▶ _THE PROBLEM_:
Repeat exactly the line containing "Decrease registration period" and every line after it in the entries, and nothing besides.

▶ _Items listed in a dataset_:
┌──

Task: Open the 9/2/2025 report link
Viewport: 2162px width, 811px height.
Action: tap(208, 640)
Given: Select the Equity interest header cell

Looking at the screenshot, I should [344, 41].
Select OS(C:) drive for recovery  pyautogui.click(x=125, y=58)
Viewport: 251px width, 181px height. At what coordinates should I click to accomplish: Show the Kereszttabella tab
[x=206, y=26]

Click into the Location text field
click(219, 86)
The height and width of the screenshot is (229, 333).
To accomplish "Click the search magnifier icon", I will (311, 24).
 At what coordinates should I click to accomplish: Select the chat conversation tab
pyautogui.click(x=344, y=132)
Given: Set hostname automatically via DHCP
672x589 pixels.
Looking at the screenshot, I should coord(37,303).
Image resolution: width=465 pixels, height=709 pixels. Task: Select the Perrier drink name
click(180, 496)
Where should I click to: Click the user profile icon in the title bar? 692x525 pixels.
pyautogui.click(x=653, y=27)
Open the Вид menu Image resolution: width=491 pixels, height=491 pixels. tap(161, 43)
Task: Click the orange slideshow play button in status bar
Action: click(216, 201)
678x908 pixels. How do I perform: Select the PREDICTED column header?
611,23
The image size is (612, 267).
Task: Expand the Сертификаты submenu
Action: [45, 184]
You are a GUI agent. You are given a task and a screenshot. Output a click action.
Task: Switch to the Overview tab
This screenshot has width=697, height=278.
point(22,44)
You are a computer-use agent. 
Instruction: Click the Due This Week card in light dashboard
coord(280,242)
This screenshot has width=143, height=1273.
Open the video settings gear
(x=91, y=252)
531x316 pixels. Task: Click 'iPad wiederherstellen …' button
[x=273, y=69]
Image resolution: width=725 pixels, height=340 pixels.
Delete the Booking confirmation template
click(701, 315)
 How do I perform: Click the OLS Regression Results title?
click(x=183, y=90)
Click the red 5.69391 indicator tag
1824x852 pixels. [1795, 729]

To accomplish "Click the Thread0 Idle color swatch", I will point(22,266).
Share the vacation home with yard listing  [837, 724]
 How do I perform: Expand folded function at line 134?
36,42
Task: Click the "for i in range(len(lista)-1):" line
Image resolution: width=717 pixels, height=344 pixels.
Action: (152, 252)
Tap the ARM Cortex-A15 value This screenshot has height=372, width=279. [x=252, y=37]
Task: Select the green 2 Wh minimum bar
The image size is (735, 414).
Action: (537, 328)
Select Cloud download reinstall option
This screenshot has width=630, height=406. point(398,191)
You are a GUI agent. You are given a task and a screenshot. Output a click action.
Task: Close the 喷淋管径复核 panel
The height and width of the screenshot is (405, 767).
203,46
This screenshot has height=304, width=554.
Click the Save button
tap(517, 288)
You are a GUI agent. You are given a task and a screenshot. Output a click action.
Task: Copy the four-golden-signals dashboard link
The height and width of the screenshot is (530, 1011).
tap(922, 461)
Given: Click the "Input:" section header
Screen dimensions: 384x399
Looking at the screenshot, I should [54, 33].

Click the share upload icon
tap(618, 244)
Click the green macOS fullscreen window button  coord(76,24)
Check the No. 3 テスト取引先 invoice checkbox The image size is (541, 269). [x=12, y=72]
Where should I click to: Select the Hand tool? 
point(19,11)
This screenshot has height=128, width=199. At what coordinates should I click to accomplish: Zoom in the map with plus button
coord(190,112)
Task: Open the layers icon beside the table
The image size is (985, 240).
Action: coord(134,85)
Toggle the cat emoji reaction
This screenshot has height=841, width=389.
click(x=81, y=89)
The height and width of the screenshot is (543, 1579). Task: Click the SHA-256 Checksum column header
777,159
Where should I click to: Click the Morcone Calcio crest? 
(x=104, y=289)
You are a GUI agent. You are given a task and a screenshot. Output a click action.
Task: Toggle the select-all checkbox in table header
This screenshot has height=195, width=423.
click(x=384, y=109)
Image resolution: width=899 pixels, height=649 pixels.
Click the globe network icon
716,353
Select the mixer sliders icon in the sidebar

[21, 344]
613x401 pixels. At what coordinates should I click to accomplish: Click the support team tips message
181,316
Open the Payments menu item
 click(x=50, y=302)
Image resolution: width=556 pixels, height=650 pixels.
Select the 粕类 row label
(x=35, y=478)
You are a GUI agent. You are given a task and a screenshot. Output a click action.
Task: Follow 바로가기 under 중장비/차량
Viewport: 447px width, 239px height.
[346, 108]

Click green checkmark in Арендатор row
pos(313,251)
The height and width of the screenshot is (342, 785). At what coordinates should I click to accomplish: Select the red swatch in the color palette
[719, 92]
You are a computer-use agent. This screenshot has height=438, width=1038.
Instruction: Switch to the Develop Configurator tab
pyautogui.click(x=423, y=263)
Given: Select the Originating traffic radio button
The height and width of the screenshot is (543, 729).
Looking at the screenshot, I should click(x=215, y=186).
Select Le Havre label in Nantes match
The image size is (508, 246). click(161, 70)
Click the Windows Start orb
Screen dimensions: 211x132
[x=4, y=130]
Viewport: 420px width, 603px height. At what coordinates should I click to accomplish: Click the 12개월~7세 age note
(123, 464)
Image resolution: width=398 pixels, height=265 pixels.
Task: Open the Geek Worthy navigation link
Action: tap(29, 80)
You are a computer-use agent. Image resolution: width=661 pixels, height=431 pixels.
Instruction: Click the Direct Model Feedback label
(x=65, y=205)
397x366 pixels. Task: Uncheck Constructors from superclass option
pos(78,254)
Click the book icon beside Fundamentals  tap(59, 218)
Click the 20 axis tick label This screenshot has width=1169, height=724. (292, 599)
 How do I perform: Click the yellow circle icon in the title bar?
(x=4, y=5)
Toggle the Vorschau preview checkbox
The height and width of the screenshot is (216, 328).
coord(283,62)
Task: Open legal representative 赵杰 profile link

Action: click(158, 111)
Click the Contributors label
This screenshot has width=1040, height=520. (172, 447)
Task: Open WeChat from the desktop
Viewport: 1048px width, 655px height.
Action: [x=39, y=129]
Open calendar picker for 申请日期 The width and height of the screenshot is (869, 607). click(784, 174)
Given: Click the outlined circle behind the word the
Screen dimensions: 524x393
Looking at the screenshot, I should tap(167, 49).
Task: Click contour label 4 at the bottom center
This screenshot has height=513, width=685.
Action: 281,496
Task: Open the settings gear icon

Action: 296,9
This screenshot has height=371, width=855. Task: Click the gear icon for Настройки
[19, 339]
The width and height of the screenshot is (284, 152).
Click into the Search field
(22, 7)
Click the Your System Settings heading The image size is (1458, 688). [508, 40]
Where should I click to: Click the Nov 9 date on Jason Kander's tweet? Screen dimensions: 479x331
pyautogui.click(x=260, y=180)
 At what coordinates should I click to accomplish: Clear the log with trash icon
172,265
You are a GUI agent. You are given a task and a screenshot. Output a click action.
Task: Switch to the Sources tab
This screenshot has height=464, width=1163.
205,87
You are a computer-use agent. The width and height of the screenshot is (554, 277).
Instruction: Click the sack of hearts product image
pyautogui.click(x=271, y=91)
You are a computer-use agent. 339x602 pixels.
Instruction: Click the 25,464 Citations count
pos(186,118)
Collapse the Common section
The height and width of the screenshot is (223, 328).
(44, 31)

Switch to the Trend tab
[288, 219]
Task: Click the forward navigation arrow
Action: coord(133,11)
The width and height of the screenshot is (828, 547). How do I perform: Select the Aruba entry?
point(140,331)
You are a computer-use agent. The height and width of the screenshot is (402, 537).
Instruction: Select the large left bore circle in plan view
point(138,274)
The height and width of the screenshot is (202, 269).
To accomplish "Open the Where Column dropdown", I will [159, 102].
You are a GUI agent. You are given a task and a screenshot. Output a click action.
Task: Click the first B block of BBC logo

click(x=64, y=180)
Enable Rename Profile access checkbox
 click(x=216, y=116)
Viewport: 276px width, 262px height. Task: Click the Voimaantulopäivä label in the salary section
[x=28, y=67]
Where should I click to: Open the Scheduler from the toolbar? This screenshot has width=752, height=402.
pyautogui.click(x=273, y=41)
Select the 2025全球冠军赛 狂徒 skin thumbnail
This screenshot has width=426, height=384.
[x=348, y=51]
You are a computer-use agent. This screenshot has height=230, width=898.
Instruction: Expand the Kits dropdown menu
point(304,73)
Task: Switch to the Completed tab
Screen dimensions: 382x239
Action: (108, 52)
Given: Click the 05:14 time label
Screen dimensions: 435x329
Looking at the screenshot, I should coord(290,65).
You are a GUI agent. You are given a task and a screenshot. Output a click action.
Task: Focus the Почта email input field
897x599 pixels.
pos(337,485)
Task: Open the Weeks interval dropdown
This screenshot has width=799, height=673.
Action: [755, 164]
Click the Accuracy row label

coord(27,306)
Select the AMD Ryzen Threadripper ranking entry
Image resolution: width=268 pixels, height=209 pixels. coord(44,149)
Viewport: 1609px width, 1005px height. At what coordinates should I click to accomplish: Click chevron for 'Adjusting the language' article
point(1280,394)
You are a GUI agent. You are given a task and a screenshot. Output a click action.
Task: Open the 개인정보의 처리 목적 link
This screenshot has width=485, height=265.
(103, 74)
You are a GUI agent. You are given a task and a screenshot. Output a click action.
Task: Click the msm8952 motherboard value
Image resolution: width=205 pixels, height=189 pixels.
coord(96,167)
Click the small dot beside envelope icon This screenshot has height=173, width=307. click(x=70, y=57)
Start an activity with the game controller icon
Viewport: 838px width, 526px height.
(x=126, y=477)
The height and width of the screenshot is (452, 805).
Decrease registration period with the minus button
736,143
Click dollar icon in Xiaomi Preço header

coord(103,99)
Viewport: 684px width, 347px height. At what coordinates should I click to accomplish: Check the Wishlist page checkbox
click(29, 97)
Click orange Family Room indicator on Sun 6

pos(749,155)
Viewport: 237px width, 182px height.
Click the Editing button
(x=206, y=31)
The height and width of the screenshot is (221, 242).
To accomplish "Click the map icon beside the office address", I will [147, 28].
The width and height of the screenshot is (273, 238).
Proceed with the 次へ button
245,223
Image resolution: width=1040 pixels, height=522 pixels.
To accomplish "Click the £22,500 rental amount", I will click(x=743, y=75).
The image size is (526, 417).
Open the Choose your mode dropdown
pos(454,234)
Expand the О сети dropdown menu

└──

▶ _RESULT FOR THIS TASK_:
Decrease registration period with the minus button
736,143
Click dollar icon in Xiaomi Preço header

coord(103,99)
Viewport: 684px width, 347px height. At what coordinates should I click to accomplish: Check the Wishlist page checkbox
click(29, 97)
Click orange Family Room indicator on Sun 6

pos(749,155)
Viewport: 237px width, 182px height.
Click the Editing button
(x=206, y=31)
The height and width of the screenshot is (221, 242).
To accomplish "Click the map icon beside the office address", I will [147, 28].
The width and height of the screenshot is (273, 238).
Proceed with the 次へ button
245,223
Image resolution: width=1040 pixels, height=522 pixels.
To accomplish "Click the £22,500 rental amount", I will click(x=743, y=75).
The image size is (526, 417).
Open the Choose your mode dropdown
pos(454,234)
Expand the О сети dropdown menu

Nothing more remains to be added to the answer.